# WHAT THE EXERCISE ASKS
Pull out each line of the data that includes the word "list".

# Records drawn from a dataset

╭──

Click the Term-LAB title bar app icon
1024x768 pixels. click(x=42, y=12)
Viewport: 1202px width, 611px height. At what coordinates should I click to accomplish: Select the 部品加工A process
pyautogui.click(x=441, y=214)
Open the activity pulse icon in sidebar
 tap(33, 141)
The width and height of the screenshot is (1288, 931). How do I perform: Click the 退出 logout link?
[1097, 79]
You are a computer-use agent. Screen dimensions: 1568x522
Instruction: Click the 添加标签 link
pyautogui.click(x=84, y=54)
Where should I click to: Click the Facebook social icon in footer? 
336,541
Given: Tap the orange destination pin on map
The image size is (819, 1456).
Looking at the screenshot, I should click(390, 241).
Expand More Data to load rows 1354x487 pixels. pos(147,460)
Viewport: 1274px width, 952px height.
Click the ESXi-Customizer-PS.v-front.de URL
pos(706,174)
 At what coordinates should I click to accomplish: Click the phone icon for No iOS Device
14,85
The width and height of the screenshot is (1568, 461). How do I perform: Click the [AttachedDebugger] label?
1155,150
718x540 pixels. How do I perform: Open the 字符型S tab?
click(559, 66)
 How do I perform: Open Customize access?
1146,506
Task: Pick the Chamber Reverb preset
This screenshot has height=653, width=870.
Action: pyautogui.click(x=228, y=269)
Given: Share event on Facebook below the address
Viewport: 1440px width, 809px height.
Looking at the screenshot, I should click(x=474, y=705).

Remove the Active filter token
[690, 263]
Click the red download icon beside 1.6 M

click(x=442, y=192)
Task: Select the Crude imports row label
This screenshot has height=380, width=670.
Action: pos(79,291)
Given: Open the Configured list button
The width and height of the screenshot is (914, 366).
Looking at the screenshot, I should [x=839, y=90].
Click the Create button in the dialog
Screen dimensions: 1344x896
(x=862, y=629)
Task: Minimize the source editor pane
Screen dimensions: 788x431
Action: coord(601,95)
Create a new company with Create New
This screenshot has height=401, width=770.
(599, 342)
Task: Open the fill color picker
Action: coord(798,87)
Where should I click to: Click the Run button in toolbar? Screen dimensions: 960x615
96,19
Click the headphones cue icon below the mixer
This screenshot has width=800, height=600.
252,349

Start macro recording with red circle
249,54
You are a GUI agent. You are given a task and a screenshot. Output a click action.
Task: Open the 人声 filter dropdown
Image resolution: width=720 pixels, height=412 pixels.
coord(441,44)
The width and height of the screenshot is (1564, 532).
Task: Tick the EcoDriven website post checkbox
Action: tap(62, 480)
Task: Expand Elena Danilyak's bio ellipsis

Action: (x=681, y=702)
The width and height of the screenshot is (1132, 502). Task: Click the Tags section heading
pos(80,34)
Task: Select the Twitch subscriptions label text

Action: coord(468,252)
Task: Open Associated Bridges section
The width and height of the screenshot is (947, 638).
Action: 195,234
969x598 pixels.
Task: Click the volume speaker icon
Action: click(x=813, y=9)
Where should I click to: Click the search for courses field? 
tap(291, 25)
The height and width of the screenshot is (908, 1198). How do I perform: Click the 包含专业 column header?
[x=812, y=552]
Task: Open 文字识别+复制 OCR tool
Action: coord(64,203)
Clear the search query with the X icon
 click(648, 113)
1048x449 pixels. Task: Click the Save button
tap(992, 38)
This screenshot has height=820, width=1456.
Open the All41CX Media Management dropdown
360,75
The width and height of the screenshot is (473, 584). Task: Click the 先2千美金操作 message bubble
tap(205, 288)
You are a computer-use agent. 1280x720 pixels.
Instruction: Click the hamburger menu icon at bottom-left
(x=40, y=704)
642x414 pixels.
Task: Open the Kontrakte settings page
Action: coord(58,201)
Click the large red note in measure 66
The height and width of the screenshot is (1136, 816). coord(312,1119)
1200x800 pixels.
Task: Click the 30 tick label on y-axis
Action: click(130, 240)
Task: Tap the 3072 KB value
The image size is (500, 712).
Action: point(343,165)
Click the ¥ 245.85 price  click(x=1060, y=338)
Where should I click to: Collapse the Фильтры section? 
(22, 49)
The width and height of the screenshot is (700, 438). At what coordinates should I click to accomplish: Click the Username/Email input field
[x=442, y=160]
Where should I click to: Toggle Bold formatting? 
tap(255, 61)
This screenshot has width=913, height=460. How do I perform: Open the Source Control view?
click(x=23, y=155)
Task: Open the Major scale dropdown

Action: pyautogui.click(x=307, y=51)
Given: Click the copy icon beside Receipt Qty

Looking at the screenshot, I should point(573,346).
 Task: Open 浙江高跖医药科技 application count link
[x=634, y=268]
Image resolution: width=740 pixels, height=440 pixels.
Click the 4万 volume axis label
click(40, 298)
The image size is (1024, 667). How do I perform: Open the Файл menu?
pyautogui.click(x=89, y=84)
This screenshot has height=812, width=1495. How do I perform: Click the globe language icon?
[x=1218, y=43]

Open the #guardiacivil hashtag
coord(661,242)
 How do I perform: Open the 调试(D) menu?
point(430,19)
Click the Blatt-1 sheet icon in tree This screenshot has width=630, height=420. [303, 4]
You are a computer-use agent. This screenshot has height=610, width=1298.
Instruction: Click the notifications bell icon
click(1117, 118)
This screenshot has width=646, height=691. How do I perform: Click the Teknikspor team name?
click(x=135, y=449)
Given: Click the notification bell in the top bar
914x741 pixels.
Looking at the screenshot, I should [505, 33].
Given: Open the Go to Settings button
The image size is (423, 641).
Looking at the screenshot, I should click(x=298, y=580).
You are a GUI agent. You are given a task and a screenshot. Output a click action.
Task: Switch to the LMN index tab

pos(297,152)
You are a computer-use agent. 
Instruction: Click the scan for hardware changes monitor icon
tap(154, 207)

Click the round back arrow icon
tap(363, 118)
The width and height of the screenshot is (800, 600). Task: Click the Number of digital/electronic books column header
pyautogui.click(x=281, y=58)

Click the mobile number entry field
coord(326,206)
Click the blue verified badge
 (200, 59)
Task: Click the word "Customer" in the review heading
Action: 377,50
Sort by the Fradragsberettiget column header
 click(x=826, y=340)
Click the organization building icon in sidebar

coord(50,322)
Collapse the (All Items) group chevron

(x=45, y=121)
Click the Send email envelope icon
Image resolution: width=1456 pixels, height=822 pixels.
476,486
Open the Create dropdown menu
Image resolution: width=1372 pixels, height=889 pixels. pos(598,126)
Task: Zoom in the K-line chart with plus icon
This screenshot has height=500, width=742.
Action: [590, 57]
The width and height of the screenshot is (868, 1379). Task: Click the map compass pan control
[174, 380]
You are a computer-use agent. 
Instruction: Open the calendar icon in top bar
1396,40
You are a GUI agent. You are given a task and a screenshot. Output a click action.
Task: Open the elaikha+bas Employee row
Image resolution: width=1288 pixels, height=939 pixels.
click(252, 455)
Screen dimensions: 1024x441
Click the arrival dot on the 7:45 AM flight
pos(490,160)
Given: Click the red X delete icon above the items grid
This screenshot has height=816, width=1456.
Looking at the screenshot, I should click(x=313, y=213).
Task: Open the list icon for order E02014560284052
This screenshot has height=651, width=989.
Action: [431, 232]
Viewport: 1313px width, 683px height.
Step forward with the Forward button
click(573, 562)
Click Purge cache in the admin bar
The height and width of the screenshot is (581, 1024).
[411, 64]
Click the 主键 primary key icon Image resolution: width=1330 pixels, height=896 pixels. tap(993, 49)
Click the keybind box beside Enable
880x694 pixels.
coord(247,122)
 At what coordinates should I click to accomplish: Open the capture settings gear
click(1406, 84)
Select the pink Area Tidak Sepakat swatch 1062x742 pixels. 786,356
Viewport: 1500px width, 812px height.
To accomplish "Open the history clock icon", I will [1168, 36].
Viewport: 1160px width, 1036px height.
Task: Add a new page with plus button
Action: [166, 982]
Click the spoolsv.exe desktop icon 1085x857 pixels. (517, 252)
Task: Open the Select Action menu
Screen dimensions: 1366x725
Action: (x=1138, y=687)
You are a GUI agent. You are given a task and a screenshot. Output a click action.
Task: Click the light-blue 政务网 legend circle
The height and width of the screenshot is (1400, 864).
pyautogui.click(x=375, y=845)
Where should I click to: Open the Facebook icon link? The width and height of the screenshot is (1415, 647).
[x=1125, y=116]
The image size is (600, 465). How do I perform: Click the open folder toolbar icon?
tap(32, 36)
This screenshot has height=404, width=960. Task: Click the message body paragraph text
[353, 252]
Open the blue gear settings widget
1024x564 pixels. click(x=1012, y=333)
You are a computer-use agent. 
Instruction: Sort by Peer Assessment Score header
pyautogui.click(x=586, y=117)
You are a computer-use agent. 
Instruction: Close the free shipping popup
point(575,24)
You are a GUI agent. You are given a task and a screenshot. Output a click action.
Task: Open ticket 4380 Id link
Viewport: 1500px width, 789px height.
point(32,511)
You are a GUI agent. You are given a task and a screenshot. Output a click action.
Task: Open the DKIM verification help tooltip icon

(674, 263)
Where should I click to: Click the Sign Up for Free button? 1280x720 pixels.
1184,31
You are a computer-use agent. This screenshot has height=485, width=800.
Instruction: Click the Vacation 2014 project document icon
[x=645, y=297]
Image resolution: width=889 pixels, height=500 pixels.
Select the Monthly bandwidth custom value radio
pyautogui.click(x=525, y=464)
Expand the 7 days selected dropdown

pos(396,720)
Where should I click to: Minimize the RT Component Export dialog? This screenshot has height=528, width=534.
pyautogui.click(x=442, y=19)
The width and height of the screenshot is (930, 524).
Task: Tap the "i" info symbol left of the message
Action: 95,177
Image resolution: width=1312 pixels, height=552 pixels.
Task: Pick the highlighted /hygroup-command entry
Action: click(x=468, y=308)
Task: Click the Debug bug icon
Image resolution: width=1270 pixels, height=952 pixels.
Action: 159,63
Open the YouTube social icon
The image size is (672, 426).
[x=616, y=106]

╰──

# RESULT FOR THIS TASK
Given: Open the Configured list button
Task: Open the list icon for order E02014560284052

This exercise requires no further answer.